O que Putin testou, com relativo sucesso, é o custo de tentar a mesma coisa pra cima de um país “europeu de segunda-linha”. A Ucrânia é branquinha o suficiente para muita gente se comover, mas não faz parte do verdadeiro clubinho da humanidade moderna. Não está sendo a festa que seria uma invasão a um país miserável de gente escura, mas pelo visto está bem tolerável. Putin foi para um estádio lotado e discursou para uma plateia empolgada depois de vinte dias de guerra.

Ainda tem muito mais o que pagar por essa invasão, mas não é que os russos estão achando que cabe no orçamento? Aperta o cinto aqui, tira uns supérfluos ali… e pode continuar bombardeando maternidade e escola! A sensação é de que os interesses escusos dos russos acabaram revelando o verdadeiro status dos Direitos Humanos modernos: só existem para quem pode pagar por eles.

Os ucranianos não puderam. Seu presidente apela para todas as nações mais ricas do mundo, que o aplaudem de pé pela bravura, mas dizem que ajuda militar fica para a próxima. Existe o mundo com lei e existe o mundo ao redor dele. A ONU deveria ser o local onde os líderes mundiais juntam seu poder e influência para gerar consequências sérias para quem quebrar as regras do jogo. Na prática, a ONU está engessada pelo poder de veto dado às nações mais poderosas do mundo na época da sua criação.

Todos temos direitos, a não ser que um dos maiores exércitos do mundo diga que não. Aí fica complicado, sabe? Guerra custa muito caro, e se não tiver algo para pagar por ela depois, não vai acontecer. Depois da Segunda Guerra Mundial, em tese dissemos que nunca mais. Na prática, dissemos que nunca mais para os países muito ricos e poderosos.

O cidadão americano, o inglês, o francês… esses têm acesso aos direitos criados pela ONU. Afinal, atrás deles está o exército mais poderoso da história. A OTAN garante a estabilidade das coisas, mas só para quem faz parte do clubinho ou está num território de grande utilidade para a aliança. Se você estiver fora desse grupo, as leis são mais… negociáveis. É curioso como a humanidade fez todo esse carnaval em cima da ONU para no final das contas continuar valendo a Lei da Selva.

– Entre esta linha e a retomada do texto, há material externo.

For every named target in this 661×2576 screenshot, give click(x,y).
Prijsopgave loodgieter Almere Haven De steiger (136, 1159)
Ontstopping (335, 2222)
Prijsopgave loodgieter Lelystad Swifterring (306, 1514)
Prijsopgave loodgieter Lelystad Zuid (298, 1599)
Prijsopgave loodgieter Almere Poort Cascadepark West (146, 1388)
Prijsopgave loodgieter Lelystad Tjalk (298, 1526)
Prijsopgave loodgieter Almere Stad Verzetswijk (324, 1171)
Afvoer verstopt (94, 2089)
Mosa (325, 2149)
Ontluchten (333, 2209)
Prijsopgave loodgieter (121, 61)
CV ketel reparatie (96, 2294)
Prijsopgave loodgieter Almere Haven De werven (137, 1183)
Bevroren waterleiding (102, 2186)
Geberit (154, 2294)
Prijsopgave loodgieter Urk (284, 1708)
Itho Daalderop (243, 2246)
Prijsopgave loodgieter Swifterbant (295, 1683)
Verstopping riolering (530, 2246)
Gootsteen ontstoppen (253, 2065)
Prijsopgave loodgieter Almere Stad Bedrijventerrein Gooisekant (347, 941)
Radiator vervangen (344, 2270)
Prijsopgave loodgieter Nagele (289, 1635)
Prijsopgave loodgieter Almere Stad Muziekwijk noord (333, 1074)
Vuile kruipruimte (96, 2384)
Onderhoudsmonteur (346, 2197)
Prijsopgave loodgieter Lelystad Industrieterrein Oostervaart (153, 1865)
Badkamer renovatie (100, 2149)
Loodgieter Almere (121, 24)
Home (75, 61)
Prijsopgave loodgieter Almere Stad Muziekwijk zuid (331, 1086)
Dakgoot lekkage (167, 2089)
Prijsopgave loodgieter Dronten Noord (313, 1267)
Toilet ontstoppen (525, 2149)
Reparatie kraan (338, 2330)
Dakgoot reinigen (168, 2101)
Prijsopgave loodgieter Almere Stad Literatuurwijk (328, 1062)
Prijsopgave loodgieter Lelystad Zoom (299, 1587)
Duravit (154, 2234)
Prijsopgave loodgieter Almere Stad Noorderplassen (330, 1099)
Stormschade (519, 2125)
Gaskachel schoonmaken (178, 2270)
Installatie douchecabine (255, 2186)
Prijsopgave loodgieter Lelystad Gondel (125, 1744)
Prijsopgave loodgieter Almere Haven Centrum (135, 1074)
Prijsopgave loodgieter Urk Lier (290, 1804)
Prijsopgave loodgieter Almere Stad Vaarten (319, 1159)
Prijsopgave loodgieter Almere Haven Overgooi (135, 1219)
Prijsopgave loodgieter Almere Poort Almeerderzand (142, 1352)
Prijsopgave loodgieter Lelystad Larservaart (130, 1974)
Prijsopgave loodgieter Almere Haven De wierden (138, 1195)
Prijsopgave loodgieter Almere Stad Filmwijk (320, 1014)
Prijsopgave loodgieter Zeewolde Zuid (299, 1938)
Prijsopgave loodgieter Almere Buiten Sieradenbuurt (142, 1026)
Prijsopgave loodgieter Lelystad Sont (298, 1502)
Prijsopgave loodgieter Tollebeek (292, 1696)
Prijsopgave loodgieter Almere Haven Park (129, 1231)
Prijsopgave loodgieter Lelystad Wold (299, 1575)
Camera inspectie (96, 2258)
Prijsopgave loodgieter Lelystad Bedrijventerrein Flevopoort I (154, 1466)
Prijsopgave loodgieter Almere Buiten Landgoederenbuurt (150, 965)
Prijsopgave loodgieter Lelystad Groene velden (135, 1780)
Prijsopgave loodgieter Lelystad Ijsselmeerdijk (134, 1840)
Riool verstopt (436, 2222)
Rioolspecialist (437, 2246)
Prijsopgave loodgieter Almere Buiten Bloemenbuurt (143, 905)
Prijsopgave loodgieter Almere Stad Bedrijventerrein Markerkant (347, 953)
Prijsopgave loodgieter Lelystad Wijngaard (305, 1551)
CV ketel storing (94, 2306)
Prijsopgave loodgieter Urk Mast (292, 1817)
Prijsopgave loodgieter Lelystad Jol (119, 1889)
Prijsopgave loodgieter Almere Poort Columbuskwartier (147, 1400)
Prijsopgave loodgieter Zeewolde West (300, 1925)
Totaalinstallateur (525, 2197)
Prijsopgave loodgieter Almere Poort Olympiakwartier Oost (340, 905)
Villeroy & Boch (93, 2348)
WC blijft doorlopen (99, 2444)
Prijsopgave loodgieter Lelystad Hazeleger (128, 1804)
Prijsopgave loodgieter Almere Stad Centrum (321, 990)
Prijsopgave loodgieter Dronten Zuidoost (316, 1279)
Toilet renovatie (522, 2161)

Voltando ao começo do texto: muitos de nós fomos criados sob a ilusão que havia um acordo em vigência sobre direitos e regras básicas de convivência entre as nações. Não era valorização da vida humana, era uma potência tão absurdamente acima das outras que praticamente ninguém se importava em desafiar. O crescimento da China começou a mudar essa lógica. A Rússia acha que tem suporte suficiente dos chineses para começar a importunar a Pax Americana. É mais do que uma invasão: é um teste.

Não só para os exércitos envolvidos, mas para algumas gerações que estão começando a herdar os postos mais altos de poder do mundo. O mundo a partir daqui vai continuar acreditando que a paz e a estabilidade são desejos universais? Ou será que o pragmatismo vai tomar conta e todo mundo vai ter que correr para se armar o máximo possível para lidar com o fim de uma era de estabilidade forçada pelos americanos?

O idealismo sofre nessas horas. A Rússia está dizendo para o mundo que é melhor comprar um revólver, porque o xerife com o qual nos acostumamos a contar só vai proteger ele e seus amigos. E se você acha que eu estou defendendo a Rússia nessa invasão, você não entendeu nada sobre a lógica expressada aqui: Putin está dando sinais claros de líder maluco que começou a acreditar nas próprias mentiras. Se serve para nos abrir os olhos sobre quão precária era a paz que vivíamos, é apenas uma consequência.

Se a Rússia não for parada, podemos realmente estar vendo o fim de uma das mais longas era de paz continuada da nossa história. Uma que nos fez subir vários degraus da escala evolutiva social e que vai deixar saudades, não por sentir falta do domínio absoluto americano, mas porque por um tempo, eles nos obrigaram a olhar em outras direções.